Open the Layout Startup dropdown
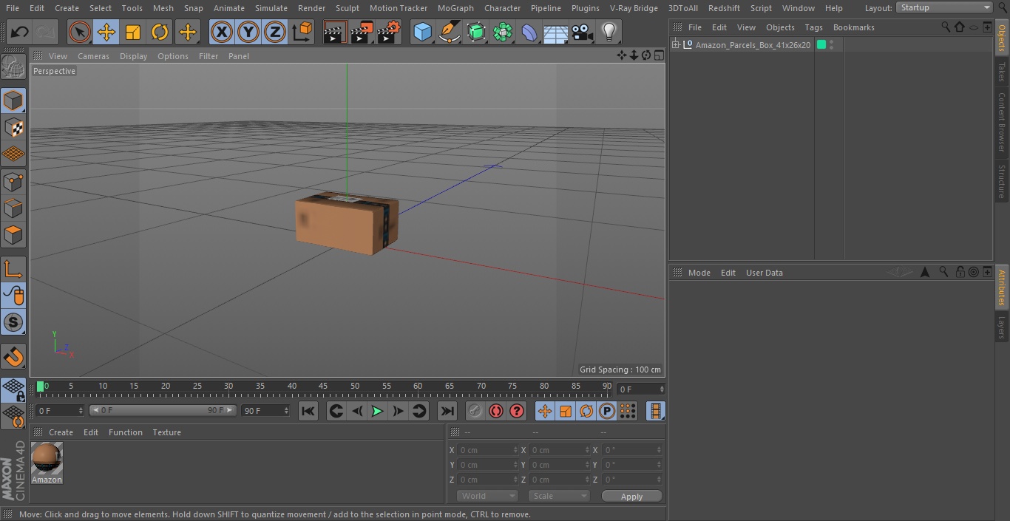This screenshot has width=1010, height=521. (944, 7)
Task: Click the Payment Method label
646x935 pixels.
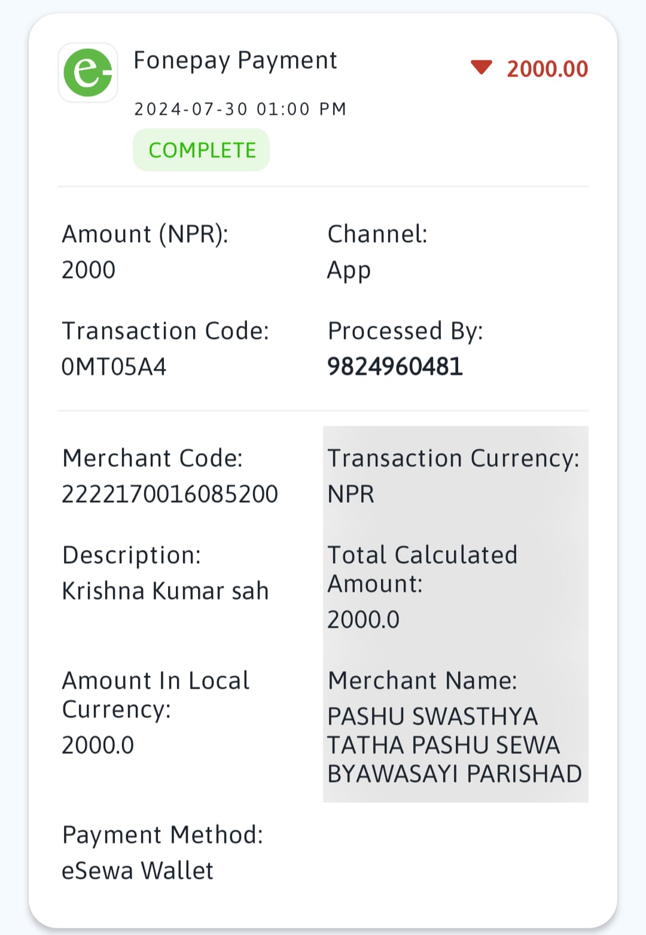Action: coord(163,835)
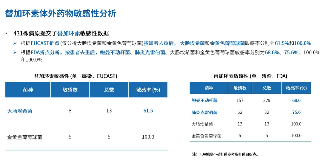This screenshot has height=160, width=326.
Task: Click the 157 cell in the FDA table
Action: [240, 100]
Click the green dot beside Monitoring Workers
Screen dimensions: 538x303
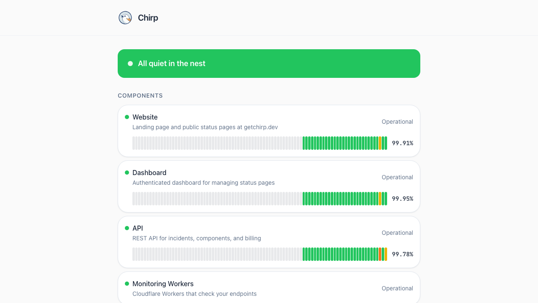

============

Required work:
Hand back every line of the material, exactly, without the pictures.

Exercise result:
Open the Layout Startup dropdown
This screenshot has width=1010, height=521. (944, 7)
Task: Click the Payment Method label
646x935 pixels.
Action: coord(163,835)
This screenshot has height=160, width=326.
Task: Click the 157 cell in the FDA table
Action: [240, 100]
Click the green dot beside Monitoring Workers
Screen dimensions: 538x303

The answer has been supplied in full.